Simona sembrò finalmente capire che qualsiasi approfondimento sulla questione, sarebbe stato fuori luogo, dal momento che il figlio non desiderava esporsi sull’argomento.
-È la prima amica che porti a casa- commentò lei, flebilmente. 
Sapeva di aver mentito per il semplice fatto che conosceva Annamaria e sapeva che frequentava la loro casa. Quello che, tuttavia, Simona intendeva non era del tutto sbagliato: era la prima volta che presentava qualcuna ad Alberta, la prima volta che si interessava sinceramente ad una ragazza. Certo, quest’ultima cosa la madre non poteva saperla, ma Federico era consapevole dell’anomalia che costituiva Emma nella sua vita e in qualche modo sentiva di poter giustificare sua madre e la sua petulanza. 
Tuttavia, avere le idee così poco chiare su tutta la situazione, gli generava fastidio. 
-È venuta a trovarmi, non l’ho invitata. 
-Non l’hai mandata via. 
A quel punto sospirò esasperato, non ne poteva più. Ostentava così tanto fastidio, che anche Simona fece un passo indietro in quella corsa sfrenata per soddisfare le sue curiosità. –Cosa vuoi che ti dica?
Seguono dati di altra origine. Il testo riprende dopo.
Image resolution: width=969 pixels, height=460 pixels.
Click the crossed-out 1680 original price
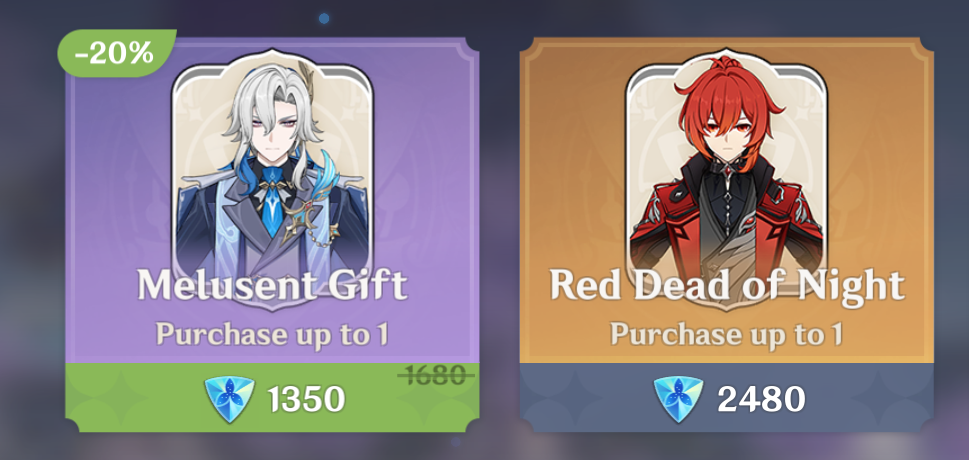[x=436, y=375]
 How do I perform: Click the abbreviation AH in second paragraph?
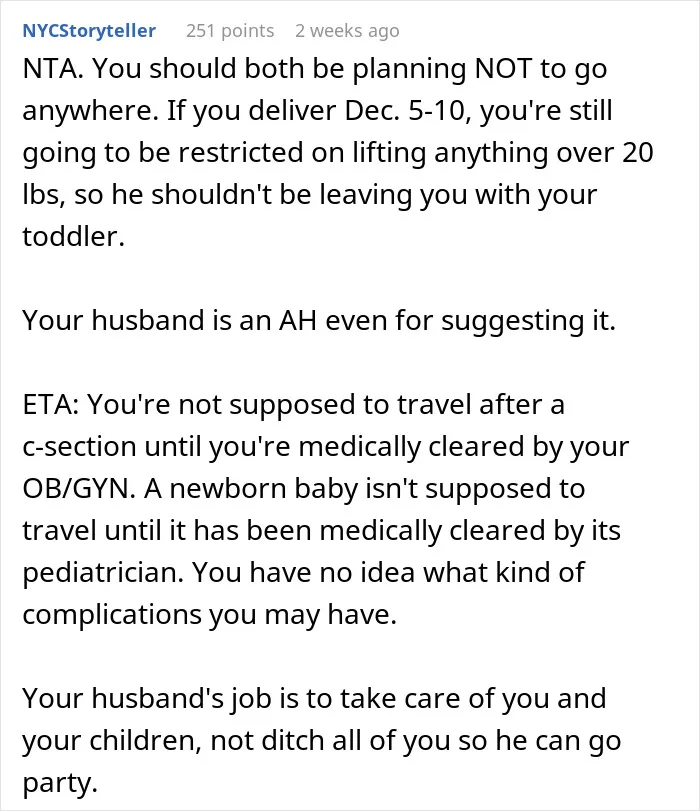coord(297,321)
-Tesoro, non so. Vorrei che mi raccontassi- E sembrò quasi una supplica, una preghiera affinchè il figlio la rendesse più partecipe della sua vita. 
Rimase neutrale davanti a quell’ammissione. Dopotutto, per la storia di Marco l’aveva ignorato per giorni senza pensarci troppo su. 
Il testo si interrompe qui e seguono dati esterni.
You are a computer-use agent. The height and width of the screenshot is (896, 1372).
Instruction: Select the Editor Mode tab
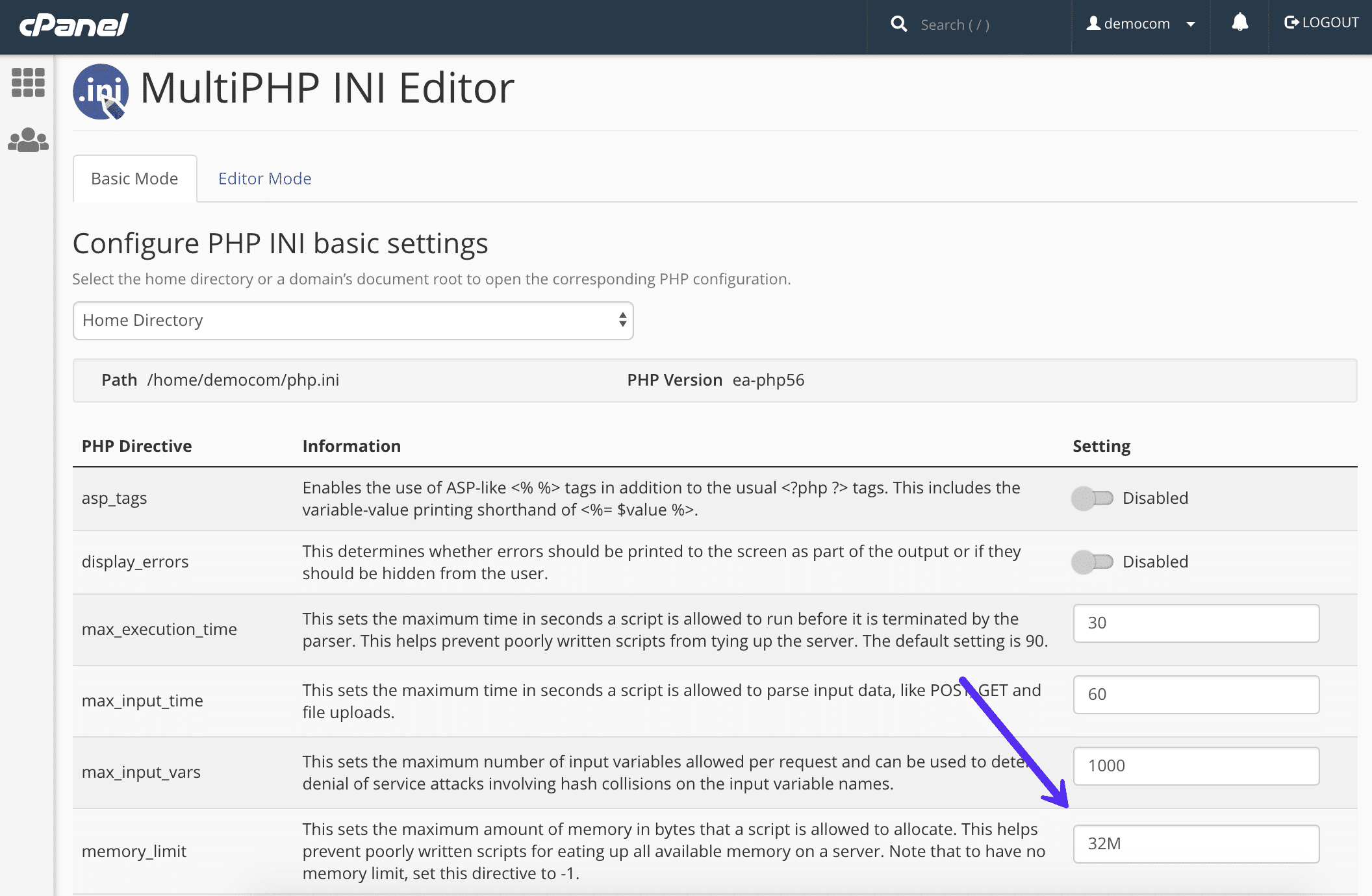[x=264, y=179]
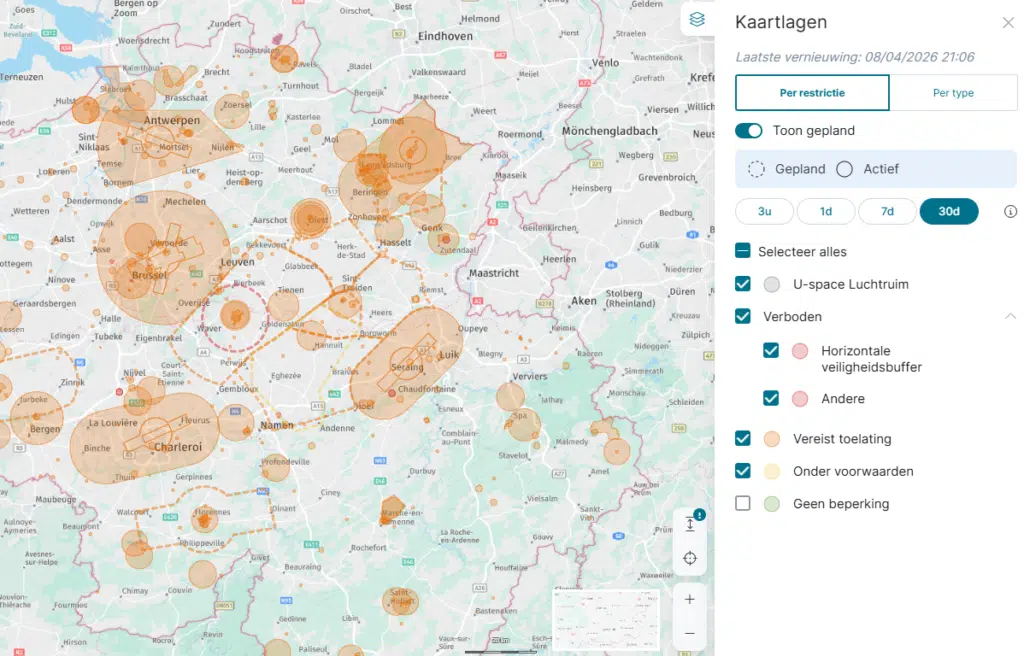
Task: Switch to the Per type tab
Action: click(953, 93)
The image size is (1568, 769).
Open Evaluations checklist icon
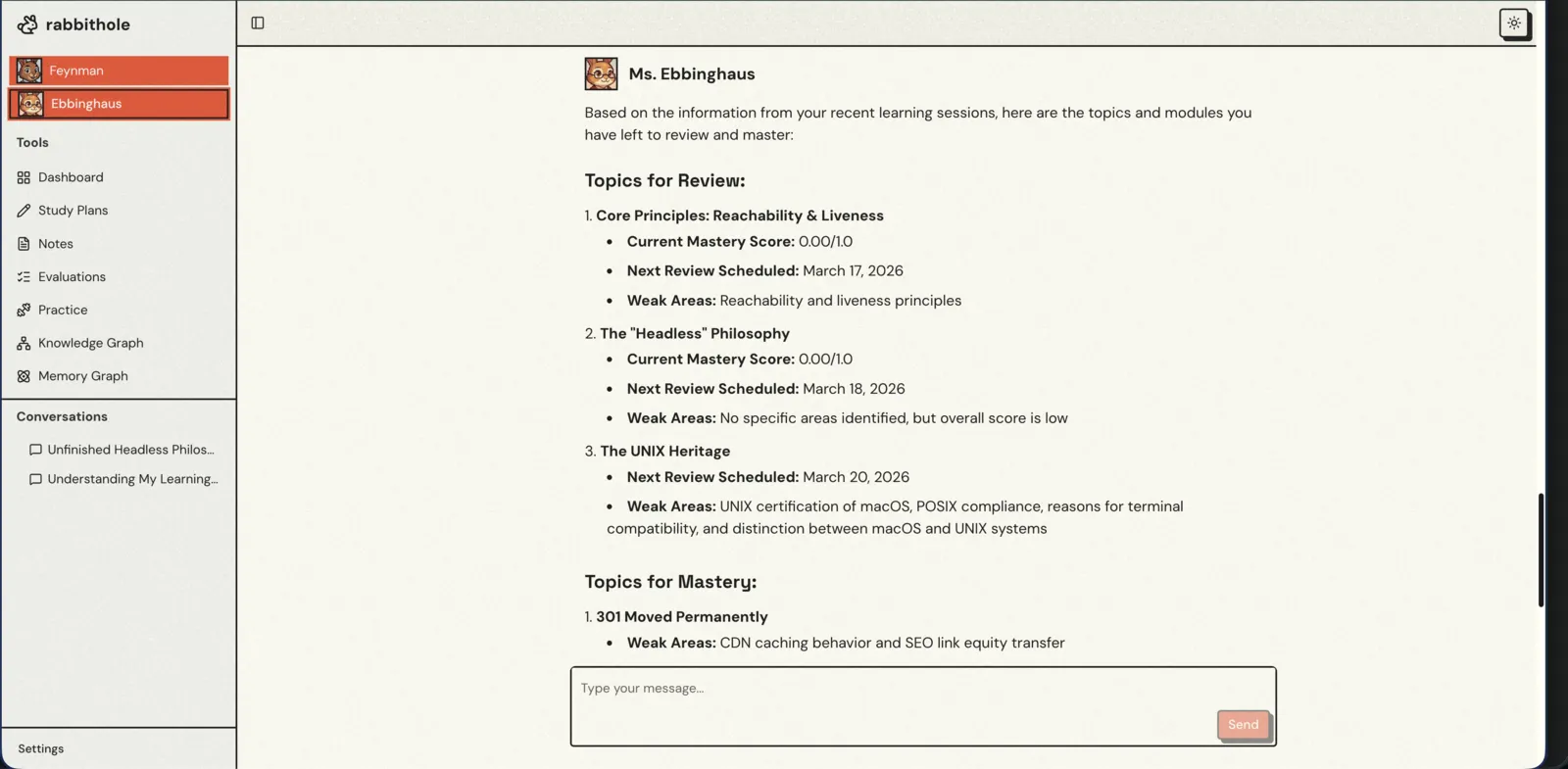pos(24,277)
Inoltre, a lui non interessava essere accomodante nei confronti della madre, ce l’aveva ancora con lei. -Da quando vuoi che condivida con te la mia vita privata? 
Sembrò sfoderare la sua arma segreta del rancore, in quel momento. Severo come al solito, imperturbabile nel condannare la donna che lo aveva messo al mondo. 
-M’ama o non m’ama? Non m’ama o m’ama? – Alberta continuava a cantare a squarciagola. 
-Dio, Federico! - Simona si passò una mano sul viso, forse stanca di sentirsi giudicata dopo tanto tempo dal figlio. –Sono tua madre: è ovvio che mi interesso alla tua vita. So che vorresti ci fosse tuo padre in questo momento…
Si era sbilanciata troppo nel nominarlo. 
-Sì, lo vorrei- la fermò lui. 
-Ma lui non c’è…- E la voce le si inclinò, fino a tremare, sull’orlo delle lacrime. –Non è qui… Ci sono io, qui con te. 
Osservò la madre, ma non si sentì per niente in colpa. -Sai che non è qui per colpa tua… Per questo fai così, vero?
Simona cercò di ignorarlo, per preservare la sua dignità genitoriale. –Vorrei solo aiutarti.
-Ma io non ho bisogno del tuo aiuto- rise, senza nemmeno accorgersene. –Sei molto più brava a distruggere le cose piuttosto che ad aggiustarle. Me la cavo meglio da solo. 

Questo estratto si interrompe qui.